Ya Pío XII, en 1951, lo había insinuado a las religiosas de enseñanza;

Juan XXIII volvió a señalarlo al convocar el Concilio.

Fue el cardenal Suenens quien destacó la importancia de este asunto, para evitar toda impresión de anacronismo.

Muchas razones prácticas aconsejaban la simplificación: tiempo, higiene, funcionalidad. El tiempo se refería al que se hacía perder para su hechura y conservación. Además la forma de vestir es la expresión sensible del modo de presentarse ante los demás y la condición social de la persona.
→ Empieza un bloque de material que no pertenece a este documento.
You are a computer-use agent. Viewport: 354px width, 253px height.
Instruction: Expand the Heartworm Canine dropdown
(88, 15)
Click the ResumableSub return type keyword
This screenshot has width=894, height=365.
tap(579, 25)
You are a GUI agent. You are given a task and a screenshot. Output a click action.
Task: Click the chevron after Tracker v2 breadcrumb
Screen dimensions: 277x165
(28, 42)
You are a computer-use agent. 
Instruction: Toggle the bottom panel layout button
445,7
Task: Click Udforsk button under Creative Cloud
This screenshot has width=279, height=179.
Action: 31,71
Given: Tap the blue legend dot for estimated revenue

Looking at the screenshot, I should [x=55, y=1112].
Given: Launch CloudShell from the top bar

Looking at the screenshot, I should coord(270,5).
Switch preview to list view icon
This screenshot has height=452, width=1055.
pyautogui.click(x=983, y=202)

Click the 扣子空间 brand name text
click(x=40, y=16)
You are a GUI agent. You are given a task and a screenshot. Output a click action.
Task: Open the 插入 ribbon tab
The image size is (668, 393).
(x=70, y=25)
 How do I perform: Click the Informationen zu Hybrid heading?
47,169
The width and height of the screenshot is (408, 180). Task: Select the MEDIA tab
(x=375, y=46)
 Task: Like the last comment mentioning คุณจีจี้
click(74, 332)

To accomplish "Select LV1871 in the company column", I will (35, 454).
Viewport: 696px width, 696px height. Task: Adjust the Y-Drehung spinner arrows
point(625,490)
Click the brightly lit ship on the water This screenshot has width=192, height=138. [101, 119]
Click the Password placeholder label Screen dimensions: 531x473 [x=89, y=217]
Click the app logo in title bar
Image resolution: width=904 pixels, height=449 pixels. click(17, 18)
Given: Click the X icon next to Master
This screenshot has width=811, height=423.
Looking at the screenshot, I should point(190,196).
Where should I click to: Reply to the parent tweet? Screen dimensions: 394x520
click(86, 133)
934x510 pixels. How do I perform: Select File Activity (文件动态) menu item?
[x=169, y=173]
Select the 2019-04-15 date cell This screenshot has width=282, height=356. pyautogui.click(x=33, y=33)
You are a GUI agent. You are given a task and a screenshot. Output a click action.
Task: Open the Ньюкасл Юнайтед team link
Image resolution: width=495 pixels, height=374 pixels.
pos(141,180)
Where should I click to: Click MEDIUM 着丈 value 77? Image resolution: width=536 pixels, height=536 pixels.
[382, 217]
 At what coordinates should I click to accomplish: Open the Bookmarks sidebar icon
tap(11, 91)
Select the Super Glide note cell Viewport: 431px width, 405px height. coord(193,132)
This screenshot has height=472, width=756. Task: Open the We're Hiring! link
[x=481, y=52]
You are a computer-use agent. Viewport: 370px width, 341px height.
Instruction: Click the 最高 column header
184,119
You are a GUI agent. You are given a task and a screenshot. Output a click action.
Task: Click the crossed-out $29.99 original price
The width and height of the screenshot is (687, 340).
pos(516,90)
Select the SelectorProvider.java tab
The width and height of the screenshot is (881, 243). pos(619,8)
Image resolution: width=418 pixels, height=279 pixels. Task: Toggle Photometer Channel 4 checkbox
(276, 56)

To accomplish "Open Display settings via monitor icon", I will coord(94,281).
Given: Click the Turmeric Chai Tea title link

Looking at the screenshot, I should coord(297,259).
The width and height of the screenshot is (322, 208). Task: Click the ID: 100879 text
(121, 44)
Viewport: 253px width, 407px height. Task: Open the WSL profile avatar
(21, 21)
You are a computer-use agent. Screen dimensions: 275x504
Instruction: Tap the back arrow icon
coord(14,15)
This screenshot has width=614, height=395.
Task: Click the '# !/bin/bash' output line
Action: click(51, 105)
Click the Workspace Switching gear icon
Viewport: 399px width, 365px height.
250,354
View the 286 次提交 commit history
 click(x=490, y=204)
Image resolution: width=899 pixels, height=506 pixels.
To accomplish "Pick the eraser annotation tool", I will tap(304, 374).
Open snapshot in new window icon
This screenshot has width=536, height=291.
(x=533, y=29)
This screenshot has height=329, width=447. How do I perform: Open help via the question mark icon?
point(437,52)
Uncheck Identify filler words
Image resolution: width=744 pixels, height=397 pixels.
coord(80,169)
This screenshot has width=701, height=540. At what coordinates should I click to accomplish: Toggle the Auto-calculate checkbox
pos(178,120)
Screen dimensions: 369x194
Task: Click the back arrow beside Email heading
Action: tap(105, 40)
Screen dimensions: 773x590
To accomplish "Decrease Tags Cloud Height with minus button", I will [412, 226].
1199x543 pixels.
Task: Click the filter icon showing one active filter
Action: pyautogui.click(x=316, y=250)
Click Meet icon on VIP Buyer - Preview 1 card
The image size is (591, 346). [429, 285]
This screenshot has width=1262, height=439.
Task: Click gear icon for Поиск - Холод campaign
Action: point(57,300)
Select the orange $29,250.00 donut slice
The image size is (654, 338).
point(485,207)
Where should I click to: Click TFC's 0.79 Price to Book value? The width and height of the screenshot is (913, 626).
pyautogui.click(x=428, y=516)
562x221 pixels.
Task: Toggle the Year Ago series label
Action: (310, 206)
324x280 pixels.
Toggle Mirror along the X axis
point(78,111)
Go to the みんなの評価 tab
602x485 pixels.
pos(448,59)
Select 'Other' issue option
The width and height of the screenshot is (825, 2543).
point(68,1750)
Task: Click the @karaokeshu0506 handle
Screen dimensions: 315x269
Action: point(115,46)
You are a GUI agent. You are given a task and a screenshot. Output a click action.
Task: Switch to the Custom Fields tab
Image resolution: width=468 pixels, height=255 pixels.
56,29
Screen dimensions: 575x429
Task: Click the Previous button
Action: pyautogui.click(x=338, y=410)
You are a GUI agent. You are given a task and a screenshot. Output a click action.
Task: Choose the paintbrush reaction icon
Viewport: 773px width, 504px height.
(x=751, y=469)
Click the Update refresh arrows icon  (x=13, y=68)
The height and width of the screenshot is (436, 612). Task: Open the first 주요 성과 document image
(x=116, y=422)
Se precisa un signo de consagración. Un hábito sencillo, modesto, austero. Un vestido que con su modestia y sobriedad expresa la condición de una persona consagrada a Dios, al servicio del Reino, al margen de los caprichos y de las veleidades de la moda.


Maravillosamente lo expresaba ya san Agustín en su Regla (Cap V, Nº 30 ) Que el santo hábito del corazón, tenga más interés que el hábito que cubre el cuerpo.


Las Religiosas Reparadoras agradarán siempre a la madre Iglesia, sí, como señalan las actuales Constituciones, Nº 128 mantienen su hábito como signo de consagración y testimonio de pobreza.